GOAL OF THE EXERCISE
Whatever the listing holds, output it without alteration.

SOURCE INFORMATION
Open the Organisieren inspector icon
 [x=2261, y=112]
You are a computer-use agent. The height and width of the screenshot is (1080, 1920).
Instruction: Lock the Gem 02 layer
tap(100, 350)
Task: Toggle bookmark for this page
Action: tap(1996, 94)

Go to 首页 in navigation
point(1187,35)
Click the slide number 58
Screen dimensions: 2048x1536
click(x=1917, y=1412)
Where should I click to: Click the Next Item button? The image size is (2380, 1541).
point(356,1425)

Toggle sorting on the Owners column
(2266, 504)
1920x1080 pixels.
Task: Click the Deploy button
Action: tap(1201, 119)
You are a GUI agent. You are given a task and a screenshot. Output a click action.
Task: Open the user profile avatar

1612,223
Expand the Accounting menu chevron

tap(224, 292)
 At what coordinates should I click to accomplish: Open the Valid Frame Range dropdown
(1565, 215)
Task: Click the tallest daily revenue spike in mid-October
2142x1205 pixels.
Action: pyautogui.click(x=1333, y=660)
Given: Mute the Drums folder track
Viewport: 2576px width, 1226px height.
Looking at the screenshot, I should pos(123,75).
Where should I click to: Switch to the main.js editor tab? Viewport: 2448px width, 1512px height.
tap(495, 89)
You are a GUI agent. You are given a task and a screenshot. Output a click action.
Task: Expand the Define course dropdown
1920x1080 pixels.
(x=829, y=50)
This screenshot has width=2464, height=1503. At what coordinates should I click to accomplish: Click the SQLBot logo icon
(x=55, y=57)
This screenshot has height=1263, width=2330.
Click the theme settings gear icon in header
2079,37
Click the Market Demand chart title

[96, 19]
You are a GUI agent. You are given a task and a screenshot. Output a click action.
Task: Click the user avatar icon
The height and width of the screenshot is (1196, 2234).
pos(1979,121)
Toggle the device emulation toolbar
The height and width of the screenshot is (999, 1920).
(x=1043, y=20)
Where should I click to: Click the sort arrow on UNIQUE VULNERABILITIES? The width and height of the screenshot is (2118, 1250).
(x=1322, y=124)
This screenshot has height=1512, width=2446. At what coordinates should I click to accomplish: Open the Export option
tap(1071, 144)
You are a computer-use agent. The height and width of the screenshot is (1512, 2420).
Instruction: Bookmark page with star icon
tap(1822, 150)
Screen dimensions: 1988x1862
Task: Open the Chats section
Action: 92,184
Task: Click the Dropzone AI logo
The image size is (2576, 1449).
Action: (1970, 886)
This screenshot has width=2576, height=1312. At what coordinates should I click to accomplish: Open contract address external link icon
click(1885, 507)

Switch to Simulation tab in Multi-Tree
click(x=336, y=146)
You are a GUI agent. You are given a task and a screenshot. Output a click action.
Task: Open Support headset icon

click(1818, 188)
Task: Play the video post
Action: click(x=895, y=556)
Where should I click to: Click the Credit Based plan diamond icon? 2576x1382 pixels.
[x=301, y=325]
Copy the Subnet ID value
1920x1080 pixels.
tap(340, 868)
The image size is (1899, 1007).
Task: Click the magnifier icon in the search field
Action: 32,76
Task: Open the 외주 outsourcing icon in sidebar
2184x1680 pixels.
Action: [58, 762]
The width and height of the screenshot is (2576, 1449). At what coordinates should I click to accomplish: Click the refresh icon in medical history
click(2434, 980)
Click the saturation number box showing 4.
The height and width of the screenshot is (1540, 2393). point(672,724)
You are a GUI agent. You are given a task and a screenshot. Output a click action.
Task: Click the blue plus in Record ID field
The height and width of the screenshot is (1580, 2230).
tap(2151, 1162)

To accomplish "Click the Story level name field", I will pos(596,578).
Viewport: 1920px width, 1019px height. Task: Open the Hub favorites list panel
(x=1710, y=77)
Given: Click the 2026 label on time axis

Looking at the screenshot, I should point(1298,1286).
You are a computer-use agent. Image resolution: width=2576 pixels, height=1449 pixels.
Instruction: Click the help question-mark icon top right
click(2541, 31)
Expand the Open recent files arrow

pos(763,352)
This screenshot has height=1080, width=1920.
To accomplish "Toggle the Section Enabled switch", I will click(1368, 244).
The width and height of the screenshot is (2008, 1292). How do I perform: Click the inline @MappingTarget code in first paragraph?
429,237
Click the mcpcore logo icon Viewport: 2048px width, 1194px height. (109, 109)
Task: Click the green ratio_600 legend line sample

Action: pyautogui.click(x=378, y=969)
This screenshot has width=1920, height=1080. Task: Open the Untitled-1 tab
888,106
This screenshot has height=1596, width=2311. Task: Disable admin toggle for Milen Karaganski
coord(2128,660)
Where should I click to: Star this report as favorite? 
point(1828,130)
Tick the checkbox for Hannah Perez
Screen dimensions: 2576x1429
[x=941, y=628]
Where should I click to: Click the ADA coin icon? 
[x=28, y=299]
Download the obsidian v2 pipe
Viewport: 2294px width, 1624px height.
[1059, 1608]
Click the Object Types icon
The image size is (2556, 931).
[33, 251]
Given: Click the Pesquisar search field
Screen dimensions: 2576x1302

TASK RESULT
Open the Organisieren inspector icon
 [x=2261, y=112]
You are a computer-use agent. The height and width of the screenshot is (1080, 1920).
Instruction: Lock the Gem 02 layer
tap(100, 350)
Task: Toggle bookmark for this page
Action: tap(1996, 94)

Go to 首页 in navigation
point(1187,35)
Click the slide number 58
Screen dimensions: 2048x1536
click(x=1917, y=1412)
Where should I click to: Click the Next Item button? The image size is (2380, 1541).
point(356,1425)

Toggle sorting on the Owners column
(2266, 504)
1920x1080 pixels.
Task: Click the Deploy button
Action: tap(1201, 119)
You are a GUI agent. You are given a task and a screenshot. Output a click action.
Task: Open the user profile avatar

1612,223
Expand the Accounting menu chevron

tap(224, 292)
 At what coordinates should I click to accomplish: Open the Valid Frame Range dropdown
(1565, 215)
Task: Click the tallest daily revenue spike in mid-October
2142x1205 pixels.
Action: pyautogui.click(x=1333, y=660)
Given: Mute the Drums folder track
Viewport: 2576px width, 1226px height.
Looking at the screenshot, I should pos(123,75).
Where should I click to: Switch to the main.js editor tab? Viewport: 2448px width, 1512px height.
tap(495, 89)
You are a GUI agent. You are given a task and a screenshot. Output a click action.
Task: Expand the Define course dropdown
1920x1080 pixels.
(x=829, y=50)
This screenshot has width=2464, height=1503. At what coordinates should I click to accomplish: Click the SQLBot logo icon
(x=55, y=57)
This screenshot has height=1263, width=2330.
Click the theme settings gear icon in header
2079,37
Click the Market Demand chart title

[96, 19]
You are a GUI agent. You are given a task and a screenshot. Output a click action.
Task: Click the user avatar icon
The height and width of the screenshot is (1196, 2234).
pos(1979,121)
Toggle the device emulation toolbar
The height and width of the screenshot is (999, 1920).
(x=1043, y=20)
Where should I click to: Click the sort arrow on UNIQUE VULNERABILITIES? The width and height of the screenshot is (2118, 1250).
(x=1322, y=124)
This screenshot has height=1512, width=2446. At what coordinates should I click to accomplish: Open the Export option
tap(1071, 144)
You are a computer-use agent. The height and width of the screenshot is (1512, 2420).
Instruction: Bookmark page with star icon
tap(1822, 150)
Screen dimensions: 1988x1862
Task: Open the Chats section
Action: 92,184
Task: Click the Dropzone AI logo
The image size is (2576, 1449).
Action: (1970, 886)
This screenshot has width=2576, height=1312. At what coordinates should I click to accomplish: Open contract address external link icon
click(1885, 507)

Switch to Simulation tab in Multi-Tree
click(x=336, y=146)
You are a GUI agent. You are given a task and a screenshot. Output a click action.
Task: Open Support headset icon

click(1818, 188)
Task: Play the video post
Action: click(x=895, y=556)
Where should I click to: Click the Credit Based plan diamond icon? 2576x1382 pixels.
[x=301, y=325]
Copy the Subnet ID value
1920x1080 pixels.
tap(340, 868)
The image size is (1899, 1007).
Task: Click the magnifier icon in the search field
Action: 32,76
Task: Open the 외주 outsourcing icon in sidebar
2184x1680 pixels.
Action: [58, 762]
The width and height of the screenshot is (2576, 1449). At what coordinates should I click to accomplish: Click the refresh icon in medical history
click(2434, 980)
Click the saturation number box showing 4.
The height and width of the screenshot is (1540, 2393). point(672,724)
You are a GUI agent. You are given a task and a screenshot. Output a click action.
Task: Click the blue plus in Record ID field
The height and width of the screenshot is (1580, 2230).
tap(2151, 1162)

To accomplish "Click the Story level name field", I will pos(596,578).
Viewport: 1920px width, 1019px height. Task: Open the Hub favorites list panel
(x=1710, y=77)
Given: Click the 2026 label on time axis

Looking at the screenshot, I should point(1298,1286).
You are a computer-use agent. Image resolution: width=2576 pixels, height=1449 pixels.
Instruction: Click the help question-mark icon top right
click(2541, 31)
Expand the Open recent files arrow

pos(763,352)
This screenshot has height=1080, width=1920.
To accomplish "Toggle the Section Enabled switch", I will click(1368, 244).
The width and height of the screenshot is (2008, 1292). How do I perform: Click the inline @MappingTarget code in first paragraph?
429,237
Click the mcpcore logo icon Viewport: 2048px width, 1194px height. (109, 109)
Task: Click the green ratio_600 legend line sample

Action: pyautogui.click(x=378, y=969)
This screenshot has width=1920, height=1080. Task: Open the Untitled-1 tab
888,106
This screenshot has height=1596, width=2311. Task: Disable admin toggle for Milen Karaganski
coord(2128,660)
Where should I click to: Star this report as favorite? 
point(1828,130)
Tick the checkbox for Hannah Perez
Screen dimensions: 2576x1429
[x=941, y=628]
Where should I click to: Click the ADA coin icon? 
[x=28, y=299]
Download the obsidian v2 pipe
Viewport: 2294px width, 1624px height.
[1059, 1608]
Click the Object Types icon
The image size is (2556, 931).
[33, 251]
Given: Click the Pesquisar search field
Screen dimensions: 2576x1302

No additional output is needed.